■ Problems and tasks:
**A)** In the passage on the 2006 Trincomalee killings, on what date were the Special Task Force personnel further remanded, and by which court?
**B)** Extend the passage on the 2006 Trincomalee killings, picking up after its final sentence.

■ Selected extract:

The incident referred to as Trincomalee massacre in 2006 happened when five minority Sri Lankan Tamil high school students playing by the beach were briefly detained and then shot dead by Special Task Force.

Reactions

Sri Lankan government
The government claims were contradicted by the results of the local coroner, who said that they were killed by gunshot wound in execution style. Although a court case is still pending, a Human Rights agency known as UTHR accused that a local police superintendent as the mastermind of the operation to kill the students.

Investigation
The official inquiry into this incident is still undergoing and Special Task Force personnel were remanded in connection with the murder and further remanded on 18 July 2013 by the Trincomalee Magistrate court.

Witnesses
The only witness who came forward is the target of threats to his safety.  Dr. Manoharan, the father of one of the victims, has been threatened by some elements of the Sri Lankan security forces. Human Rights Watch has called on the government to provide adequate protection for the doctor.

■ Data entries:
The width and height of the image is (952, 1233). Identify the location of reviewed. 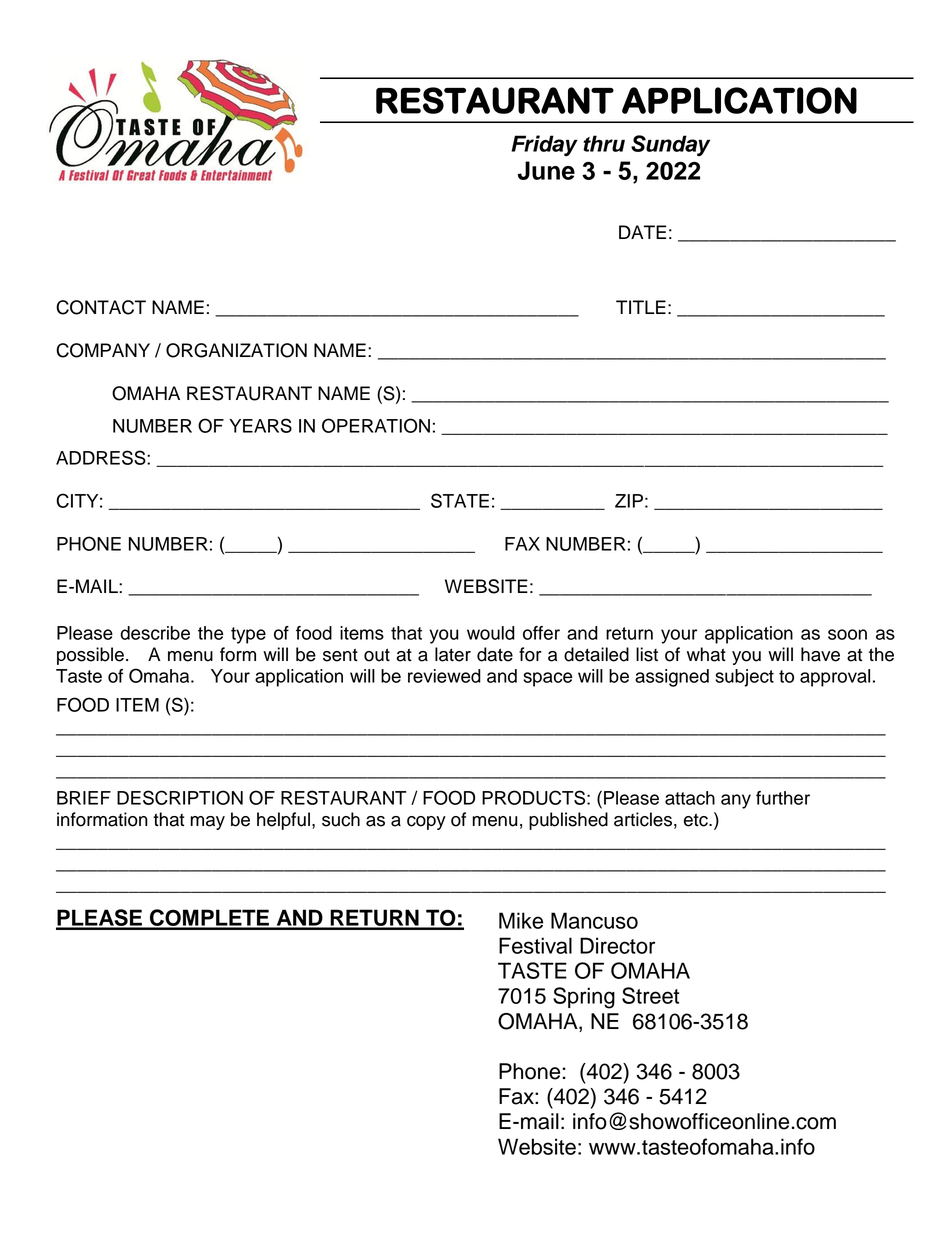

---

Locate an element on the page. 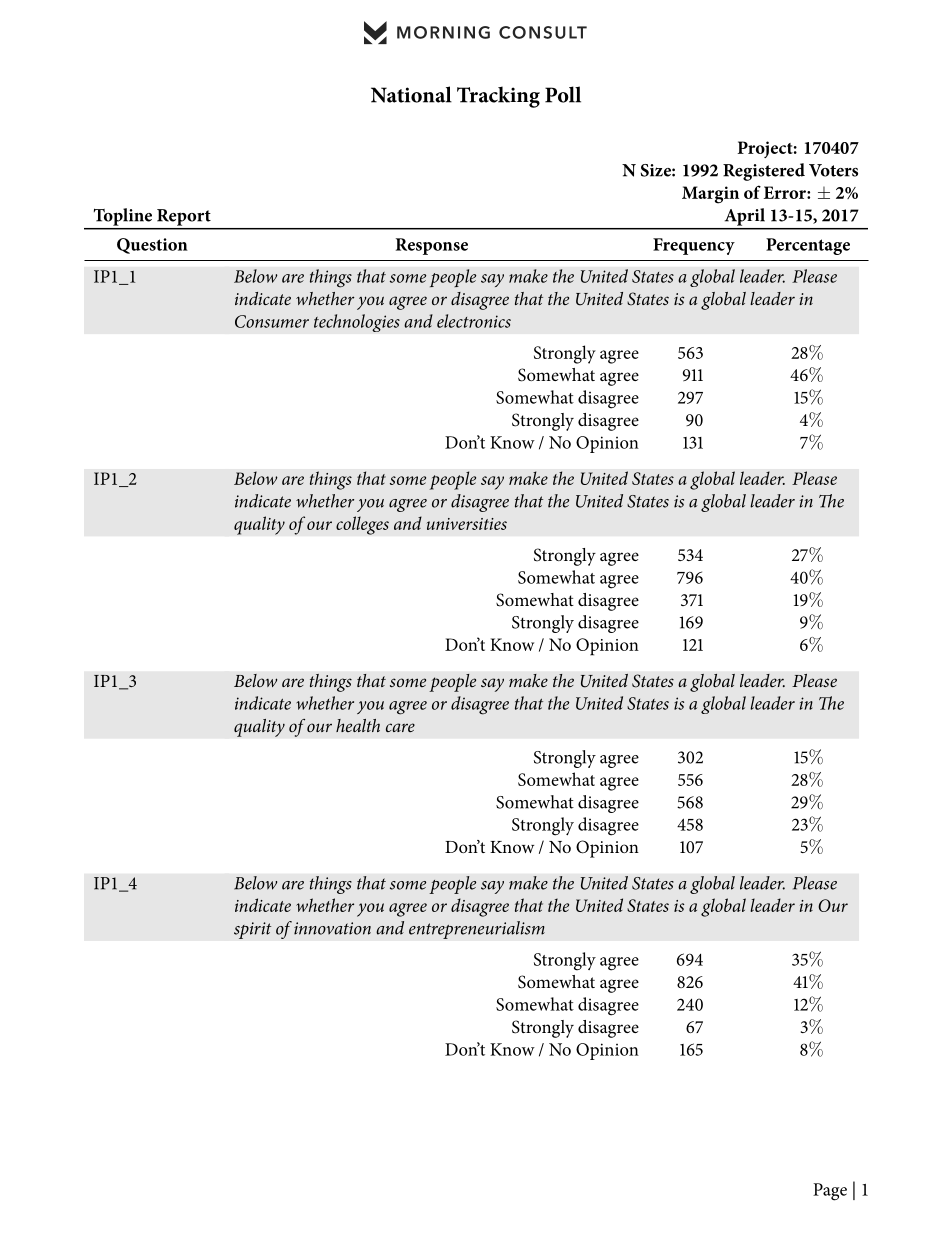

■ Outputs:
**A)** On 18 July 2013, by the Trincomalee Magistrate court.

**B)**
According to RSF a minority Tamil journalist Subramaniyam Sugirdharajan who took pictures of the slain students that proved that they died of gunshot injuries not by an explosion of a grenade as claimed by local military authorities was shot dead by unknown gunmen suspected to be paramilitary men.

Court Judgement
In 3 July the accused IPs Sarath Chandra Perera and Rohitha Vijithakumara, Sgt. M.G. Jayalath, A.P. Amal Pradeep, PCs R.K. Ratnayake, M. Chaminda Lalitha, R.M. Udhaya Mahinda Bandara, M.G.H. Sanjeewa, K.A. Tharaka Ruwansiri, J.M. Nimal Bandara, J.M. Senarath Dissanyake, S.J. Indika Thushara of the STF and SI (Retired) P.G. Ananda Bulanawewa of the Police were acquitted by Chief Magistrate M.M. Mohammed Hamza after a lengthy hearing due to the non-availability of evidence against the accused.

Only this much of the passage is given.